Segment Open

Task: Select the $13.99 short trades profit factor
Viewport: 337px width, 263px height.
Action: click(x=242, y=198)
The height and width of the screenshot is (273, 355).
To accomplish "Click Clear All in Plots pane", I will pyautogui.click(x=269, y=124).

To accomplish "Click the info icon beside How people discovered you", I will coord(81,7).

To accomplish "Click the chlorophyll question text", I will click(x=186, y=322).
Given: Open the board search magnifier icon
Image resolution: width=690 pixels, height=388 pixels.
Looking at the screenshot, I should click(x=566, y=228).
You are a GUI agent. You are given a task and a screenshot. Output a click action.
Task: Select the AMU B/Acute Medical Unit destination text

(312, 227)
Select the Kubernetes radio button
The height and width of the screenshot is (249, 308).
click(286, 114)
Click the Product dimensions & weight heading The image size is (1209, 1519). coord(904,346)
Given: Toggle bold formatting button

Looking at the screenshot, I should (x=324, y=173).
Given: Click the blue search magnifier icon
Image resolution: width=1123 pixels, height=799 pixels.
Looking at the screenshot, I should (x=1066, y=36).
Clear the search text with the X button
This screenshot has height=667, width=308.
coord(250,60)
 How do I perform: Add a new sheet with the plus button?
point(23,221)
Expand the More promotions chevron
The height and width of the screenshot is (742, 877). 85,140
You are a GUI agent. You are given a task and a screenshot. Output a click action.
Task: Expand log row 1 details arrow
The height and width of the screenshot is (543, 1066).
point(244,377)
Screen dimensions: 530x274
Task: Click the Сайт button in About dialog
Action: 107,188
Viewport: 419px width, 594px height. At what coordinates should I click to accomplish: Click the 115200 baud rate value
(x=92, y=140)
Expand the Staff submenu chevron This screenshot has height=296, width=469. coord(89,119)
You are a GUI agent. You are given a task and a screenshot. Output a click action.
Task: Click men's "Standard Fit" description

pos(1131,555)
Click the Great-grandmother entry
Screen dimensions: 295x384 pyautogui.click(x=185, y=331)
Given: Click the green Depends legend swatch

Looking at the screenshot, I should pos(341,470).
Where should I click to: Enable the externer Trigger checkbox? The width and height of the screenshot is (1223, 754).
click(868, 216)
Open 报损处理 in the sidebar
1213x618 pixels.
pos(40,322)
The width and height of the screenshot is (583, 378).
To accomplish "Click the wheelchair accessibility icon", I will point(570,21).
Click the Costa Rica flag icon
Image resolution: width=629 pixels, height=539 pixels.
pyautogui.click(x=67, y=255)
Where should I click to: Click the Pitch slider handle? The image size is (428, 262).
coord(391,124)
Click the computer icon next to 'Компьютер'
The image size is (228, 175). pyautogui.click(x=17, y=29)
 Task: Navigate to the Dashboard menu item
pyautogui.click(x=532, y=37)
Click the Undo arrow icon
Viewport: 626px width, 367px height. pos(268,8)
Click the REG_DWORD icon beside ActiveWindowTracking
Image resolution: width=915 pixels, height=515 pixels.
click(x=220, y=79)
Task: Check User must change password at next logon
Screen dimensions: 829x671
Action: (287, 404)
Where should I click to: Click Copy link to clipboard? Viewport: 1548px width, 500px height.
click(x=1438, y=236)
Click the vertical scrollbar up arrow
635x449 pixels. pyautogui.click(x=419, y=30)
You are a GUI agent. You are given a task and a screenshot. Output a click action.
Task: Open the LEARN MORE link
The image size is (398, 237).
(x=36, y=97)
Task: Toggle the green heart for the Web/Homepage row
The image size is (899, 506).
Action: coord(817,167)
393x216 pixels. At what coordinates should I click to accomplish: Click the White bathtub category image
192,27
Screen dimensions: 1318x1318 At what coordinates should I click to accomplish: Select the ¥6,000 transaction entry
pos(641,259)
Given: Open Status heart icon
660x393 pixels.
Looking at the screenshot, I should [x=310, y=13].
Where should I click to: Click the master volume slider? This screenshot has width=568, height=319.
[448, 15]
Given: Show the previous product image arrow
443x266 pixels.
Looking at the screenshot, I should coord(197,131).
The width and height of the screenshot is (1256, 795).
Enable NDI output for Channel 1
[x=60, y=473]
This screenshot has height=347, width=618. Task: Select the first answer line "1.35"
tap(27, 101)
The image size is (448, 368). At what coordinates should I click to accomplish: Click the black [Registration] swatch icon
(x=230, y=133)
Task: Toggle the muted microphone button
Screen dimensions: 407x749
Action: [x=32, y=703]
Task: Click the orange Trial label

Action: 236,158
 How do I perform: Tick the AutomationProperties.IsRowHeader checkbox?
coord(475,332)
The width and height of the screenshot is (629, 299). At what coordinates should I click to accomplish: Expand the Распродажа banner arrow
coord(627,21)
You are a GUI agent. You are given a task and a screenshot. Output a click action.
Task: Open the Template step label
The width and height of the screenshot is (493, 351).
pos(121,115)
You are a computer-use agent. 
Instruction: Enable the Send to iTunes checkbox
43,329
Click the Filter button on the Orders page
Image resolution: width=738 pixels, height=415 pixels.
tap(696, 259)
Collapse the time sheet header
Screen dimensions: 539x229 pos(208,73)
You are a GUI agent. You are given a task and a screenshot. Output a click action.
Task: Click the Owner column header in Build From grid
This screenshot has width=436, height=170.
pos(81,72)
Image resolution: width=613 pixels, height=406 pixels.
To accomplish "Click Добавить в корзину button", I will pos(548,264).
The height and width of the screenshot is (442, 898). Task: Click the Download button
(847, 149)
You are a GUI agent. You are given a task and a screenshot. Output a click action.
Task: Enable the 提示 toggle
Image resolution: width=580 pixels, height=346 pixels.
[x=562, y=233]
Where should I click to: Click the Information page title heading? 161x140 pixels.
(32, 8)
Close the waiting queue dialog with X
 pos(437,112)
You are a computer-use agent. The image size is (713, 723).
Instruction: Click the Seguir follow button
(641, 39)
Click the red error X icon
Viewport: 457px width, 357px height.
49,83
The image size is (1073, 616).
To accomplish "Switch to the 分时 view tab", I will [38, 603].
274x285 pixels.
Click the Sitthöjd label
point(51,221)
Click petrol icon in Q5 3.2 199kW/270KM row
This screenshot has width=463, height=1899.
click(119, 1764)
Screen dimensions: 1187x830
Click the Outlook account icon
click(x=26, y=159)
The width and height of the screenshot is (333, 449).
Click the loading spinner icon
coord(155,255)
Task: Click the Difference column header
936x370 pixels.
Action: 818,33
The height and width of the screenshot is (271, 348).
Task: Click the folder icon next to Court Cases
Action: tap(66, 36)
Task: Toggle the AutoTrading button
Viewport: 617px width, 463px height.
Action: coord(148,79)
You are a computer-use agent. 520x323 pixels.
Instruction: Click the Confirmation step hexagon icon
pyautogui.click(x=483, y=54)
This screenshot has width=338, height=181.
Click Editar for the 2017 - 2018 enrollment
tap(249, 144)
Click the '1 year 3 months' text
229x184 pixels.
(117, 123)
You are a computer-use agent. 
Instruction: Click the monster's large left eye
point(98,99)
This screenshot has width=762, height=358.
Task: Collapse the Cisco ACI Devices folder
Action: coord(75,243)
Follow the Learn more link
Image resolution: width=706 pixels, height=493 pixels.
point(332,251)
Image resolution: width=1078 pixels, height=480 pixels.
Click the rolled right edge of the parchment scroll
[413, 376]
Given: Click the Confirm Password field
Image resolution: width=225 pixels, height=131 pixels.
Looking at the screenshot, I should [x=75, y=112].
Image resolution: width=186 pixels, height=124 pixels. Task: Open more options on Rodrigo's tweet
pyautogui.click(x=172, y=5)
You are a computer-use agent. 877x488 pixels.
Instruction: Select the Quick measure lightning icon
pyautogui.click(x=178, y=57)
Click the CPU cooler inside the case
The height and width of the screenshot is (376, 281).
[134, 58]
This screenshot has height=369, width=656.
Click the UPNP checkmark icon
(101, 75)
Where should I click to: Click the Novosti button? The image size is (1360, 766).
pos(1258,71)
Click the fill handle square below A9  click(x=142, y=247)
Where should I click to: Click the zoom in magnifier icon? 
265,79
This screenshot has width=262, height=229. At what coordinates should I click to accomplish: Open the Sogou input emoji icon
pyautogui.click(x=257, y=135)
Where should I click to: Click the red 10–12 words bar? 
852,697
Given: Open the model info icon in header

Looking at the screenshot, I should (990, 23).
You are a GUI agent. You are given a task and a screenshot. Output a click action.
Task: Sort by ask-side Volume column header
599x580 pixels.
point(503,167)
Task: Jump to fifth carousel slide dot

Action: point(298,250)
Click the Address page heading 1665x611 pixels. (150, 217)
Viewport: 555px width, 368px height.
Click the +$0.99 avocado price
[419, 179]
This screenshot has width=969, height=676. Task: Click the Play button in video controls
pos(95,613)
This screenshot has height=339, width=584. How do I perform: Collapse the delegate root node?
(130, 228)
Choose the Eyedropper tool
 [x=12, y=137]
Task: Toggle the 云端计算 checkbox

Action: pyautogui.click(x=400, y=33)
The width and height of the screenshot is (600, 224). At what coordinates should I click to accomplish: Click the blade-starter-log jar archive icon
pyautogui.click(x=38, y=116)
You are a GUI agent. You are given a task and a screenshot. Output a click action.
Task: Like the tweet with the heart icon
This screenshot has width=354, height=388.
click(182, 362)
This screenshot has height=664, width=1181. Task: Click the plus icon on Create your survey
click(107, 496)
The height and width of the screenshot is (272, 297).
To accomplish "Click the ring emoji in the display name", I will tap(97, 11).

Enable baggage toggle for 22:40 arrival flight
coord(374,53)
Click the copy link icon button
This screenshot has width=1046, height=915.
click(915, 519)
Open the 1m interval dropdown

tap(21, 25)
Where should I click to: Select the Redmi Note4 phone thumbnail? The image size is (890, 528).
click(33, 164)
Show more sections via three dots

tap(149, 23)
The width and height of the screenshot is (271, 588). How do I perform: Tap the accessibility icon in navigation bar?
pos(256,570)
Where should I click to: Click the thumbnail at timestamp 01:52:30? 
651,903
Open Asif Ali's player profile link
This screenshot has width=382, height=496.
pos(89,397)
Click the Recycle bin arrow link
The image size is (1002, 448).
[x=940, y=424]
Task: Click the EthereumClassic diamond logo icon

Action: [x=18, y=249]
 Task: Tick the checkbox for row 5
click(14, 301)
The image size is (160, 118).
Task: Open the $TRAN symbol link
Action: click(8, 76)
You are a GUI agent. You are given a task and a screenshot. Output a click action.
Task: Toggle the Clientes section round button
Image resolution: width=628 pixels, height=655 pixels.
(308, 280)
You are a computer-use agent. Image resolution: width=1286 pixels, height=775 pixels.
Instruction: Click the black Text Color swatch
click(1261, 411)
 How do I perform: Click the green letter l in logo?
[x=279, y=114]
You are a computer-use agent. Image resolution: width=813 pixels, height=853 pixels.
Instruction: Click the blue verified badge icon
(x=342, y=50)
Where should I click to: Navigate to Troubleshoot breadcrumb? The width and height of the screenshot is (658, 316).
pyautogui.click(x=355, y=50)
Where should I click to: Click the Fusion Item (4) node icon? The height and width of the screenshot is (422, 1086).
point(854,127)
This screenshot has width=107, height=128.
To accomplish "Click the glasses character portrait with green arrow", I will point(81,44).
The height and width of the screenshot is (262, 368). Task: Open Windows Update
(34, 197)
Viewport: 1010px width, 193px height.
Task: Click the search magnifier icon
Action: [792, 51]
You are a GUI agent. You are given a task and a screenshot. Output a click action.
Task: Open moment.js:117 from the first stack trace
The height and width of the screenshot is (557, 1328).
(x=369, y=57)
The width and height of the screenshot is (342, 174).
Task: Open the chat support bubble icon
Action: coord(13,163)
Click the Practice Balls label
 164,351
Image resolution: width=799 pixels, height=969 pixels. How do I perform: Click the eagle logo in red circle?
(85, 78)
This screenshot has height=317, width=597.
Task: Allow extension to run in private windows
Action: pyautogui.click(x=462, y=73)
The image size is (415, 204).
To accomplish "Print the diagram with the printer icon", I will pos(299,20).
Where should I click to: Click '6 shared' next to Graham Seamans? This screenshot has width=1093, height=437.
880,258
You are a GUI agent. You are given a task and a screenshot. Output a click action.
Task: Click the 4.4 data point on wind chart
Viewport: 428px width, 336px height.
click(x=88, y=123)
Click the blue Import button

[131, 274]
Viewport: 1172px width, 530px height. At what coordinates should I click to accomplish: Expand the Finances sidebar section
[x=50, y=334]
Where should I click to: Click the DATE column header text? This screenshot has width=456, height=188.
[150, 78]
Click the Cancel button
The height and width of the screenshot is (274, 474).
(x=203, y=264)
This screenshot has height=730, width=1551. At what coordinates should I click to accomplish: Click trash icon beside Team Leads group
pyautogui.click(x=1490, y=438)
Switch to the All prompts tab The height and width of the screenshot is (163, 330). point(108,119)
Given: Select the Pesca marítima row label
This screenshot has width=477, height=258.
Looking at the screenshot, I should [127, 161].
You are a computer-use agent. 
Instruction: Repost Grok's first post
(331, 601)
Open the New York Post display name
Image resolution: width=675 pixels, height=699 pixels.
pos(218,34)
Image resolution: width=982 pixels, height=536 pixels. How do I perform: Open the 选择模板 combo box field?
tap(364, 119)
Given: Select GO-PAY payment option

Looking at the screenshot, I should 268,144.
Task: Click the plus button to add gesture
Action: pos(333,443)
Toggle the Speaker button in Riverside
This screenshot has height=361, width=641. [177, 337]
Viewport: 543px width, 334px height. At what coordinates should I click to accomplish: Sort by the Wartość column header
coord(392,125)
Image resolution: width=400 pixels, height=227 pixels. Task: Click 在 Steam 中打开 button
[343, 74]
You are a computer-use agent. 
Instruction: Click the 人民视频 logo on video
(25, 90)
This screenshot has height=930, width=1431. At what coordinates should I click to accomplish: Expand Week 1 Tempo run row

Segment Closed

▶ Your task: Exactly as written, please reproduce the lines from the first line of the data to the line containing "Select the Kubernetes radio button", inclusive, and nothing else.

▶ Expected answer:
Task: Select the $13.99 short trades profit factor
Viewport: 337px width, 263px height.
Action: click(x=242, y=198)
The height and width of the screenshot is (273, 355).
To accomplish "Click Clear All in Plots pane", I will pyautogui.click(x=269, y=124).

To accomplish "Click the info icon beside How people discovered you", I will coord(81,7).

To accomplish "Click the chlorophyll question text", I will click(x=186, y=322).
Given: Open the board search magnifier icon
Image resolution: width=690 pixels, height=388 pixels.
Looking at the screenshot, I should click(x=566, y=228).
You are a GUI agent. You are given a task and a screenshot. Output a click action.
Task: Select the AMU B/Acute Medical Unit destination text

(312, 227)
Select the Kubernetes radio button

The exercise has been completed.